Baldwin Hamey, whose manuscript memoirs of eminent physicians are among the treasures of the College, praises Winston because he treated his apothecary as a master might a slave. "Heriliter imperavit," says the Doctor. The learned Thomas Winston, anatomy lecturer at Gresham College, lived to the age of eighty years, and died on the 24th of October, 1655. He knew, therefore, apothecaries in the day of their humility—before prosperity had encouraged them to compete with their professional superiors.

The apothecaries of the Elizabethan era compounded their medicines much as medicines are compounded at the present—as far as manipulation and measuring are concerned. Prescriptions have altered, but shop-customs have undergone only a very slight change. The apothecaries' table of weights and measures, still in use, was the rule in the sixteenth century, and the symbols (for a pound, an ounce, a drachm, a scruple, a grain, &c.) remain at this day just what they were three hundred years ago.

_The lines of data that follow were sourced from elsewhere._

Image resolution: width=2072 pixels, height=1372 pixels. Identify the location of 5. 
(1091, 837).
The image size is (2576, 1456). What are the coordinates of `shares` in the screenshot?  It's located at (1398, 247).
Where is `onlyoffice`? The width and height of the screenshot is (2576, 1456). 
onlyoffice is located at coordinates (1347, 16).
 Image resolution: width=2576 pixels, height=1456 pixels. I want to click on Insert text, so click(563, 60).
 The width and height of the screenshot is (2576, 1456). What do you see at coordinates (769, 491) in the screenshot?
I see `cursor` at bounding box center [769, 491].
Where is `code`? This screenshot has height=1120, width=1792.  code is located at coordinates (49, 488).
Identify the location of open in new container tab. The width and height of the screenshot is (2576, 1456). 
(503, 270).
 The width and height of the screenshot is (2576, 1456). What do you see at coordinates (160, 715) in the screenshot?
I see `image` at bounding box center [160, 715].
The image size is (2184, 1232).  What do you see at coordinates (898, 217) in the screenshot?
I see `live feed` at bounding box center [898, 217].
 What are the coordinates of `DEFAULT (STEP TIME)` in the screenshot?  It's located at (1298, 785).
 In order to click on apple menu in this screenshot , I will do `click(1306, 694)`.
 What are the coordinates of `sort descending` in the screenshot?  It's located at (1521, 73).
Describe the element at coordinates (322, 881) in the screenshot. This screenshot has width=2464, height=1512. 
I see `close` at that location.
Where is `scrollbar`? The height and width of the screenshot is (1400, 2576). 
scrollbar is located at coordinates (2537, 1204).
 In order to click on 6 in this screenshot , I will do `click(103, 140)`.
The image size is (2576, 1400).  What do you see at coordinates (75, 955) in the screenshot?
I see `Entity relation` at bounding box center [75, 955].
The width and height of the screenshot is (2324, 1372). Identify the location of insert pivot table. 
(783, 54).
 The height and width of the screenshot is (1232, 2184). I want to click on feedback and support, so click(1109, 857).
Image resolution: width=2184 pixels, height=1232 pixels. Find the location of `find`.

Our good friend, William Bulleyn, gave the following excellent rules for an apothecary's life and conduct:—

"THE APOTICARYE.

"1.—Must fyrst serve God, forsee the end, be clenly, pity the poore.

"2.—Must not be suborned for money to hurt mankynde.

"3.—His place of dwelling and shop to be clenly to please the sences withal.

"4.—His garden must be at hand with plenty of herbes, seedes, and rootes.

"5.—To sow, set, plant, gather, preserve and kepe them in due tyme.

"6.—To read Dioscorides, to know ye natures of plants and herbes.